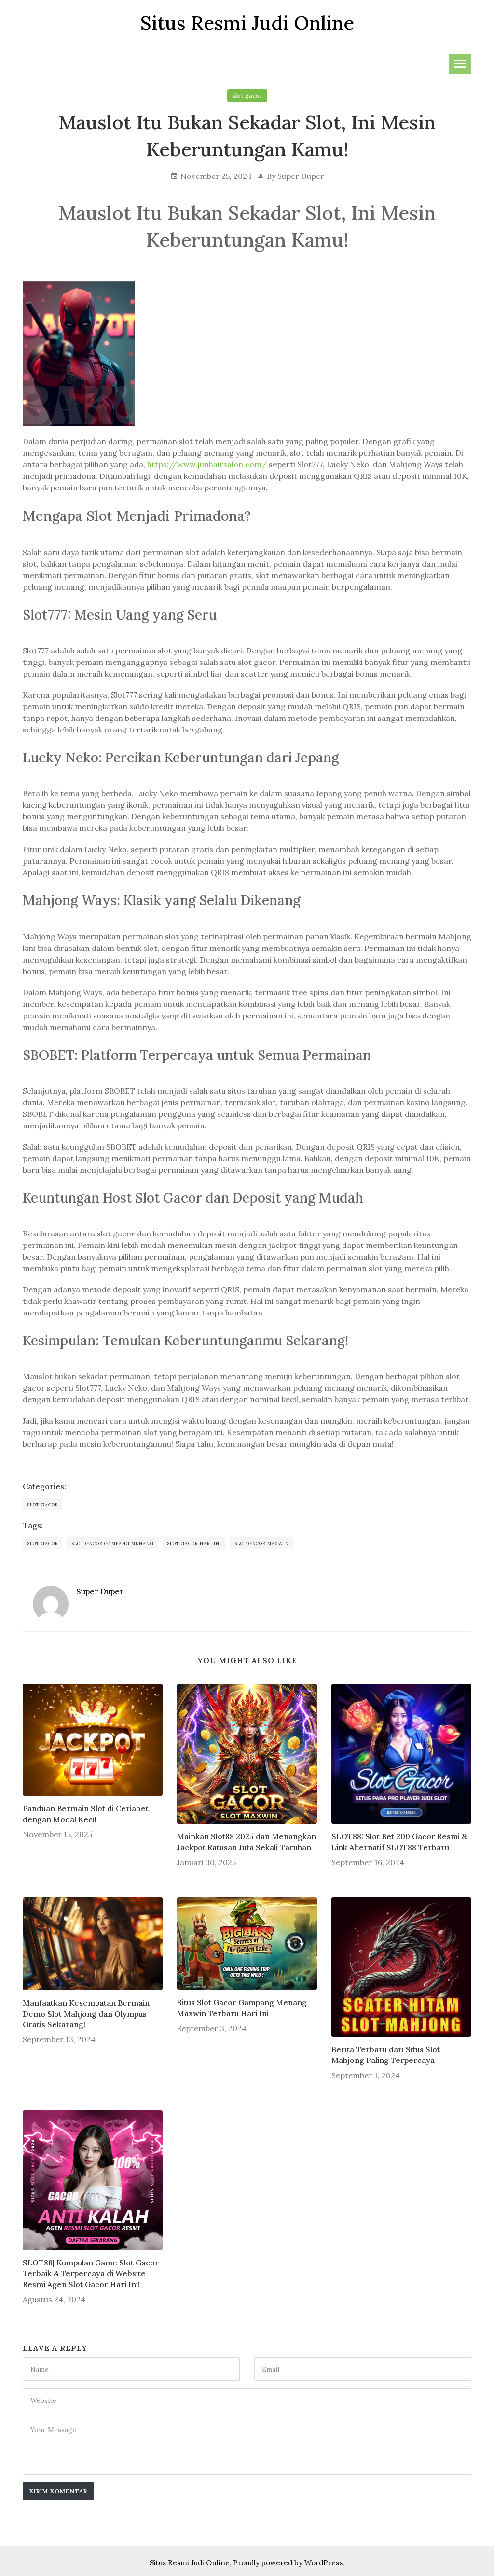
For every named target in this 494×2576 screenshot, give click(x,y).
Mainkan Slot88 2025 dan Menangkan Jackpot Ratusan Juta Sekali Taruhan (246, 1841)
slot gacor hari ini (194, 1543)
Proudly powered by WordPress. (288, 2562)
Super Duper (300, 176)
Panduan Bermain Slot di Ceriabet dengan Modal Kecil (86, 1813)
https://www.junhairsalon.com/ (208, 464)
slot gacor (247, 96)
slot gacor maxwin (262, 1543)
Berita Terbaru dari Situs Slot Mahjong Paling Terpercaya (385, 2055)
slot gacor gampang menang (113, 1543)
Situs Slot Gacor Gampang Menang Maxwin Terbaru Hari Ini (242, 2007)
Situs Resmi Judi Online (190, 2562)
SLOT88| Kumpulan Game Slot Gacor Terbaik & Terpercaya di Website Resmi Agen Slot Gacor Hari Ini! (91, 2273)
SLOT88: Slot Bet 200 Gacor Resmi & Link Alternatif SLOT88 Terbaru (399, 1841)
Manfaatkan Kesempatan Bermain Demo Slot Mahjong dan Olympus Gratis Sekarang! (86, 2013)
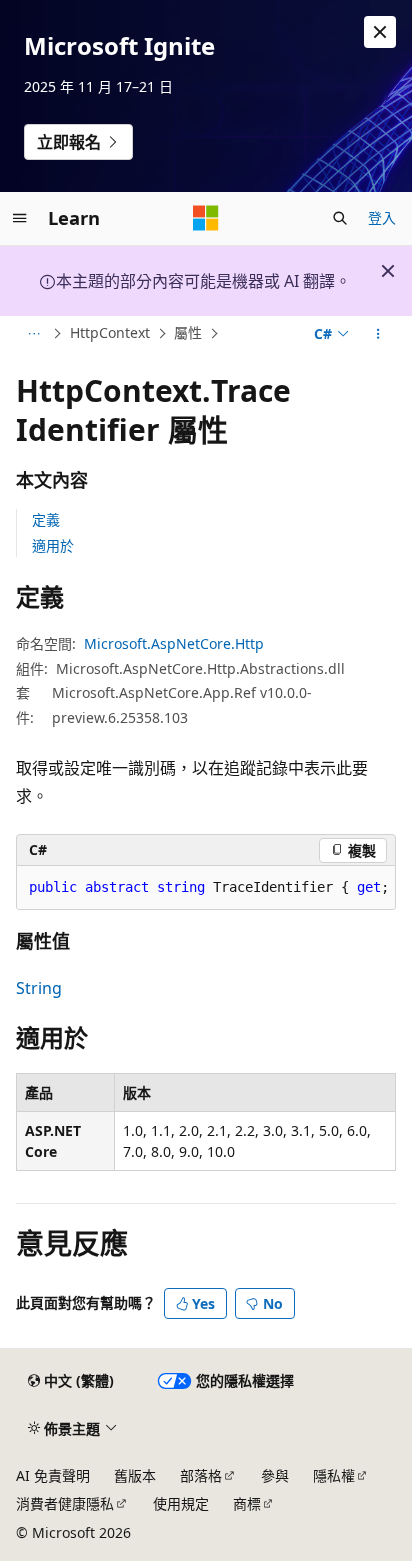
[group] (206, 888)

--------

▶ _Work to complete_
Convert everything from the row containing "Manfaatkan Kesempatan Bermain" down to the last row above, both included, into a Markdown table with the columns No. and Line. Number each line, skip blank lines, and leave the pictures out of the answer.

▶ _Written solution_
| No. | Line |
|---|---|
| 1 | Manfaatkan Kesempatan Bermain Demo Slot Mahjong dan Olympus Gratis Sekarang! (86, 2013) |
| 2 | [group] (206, 888) |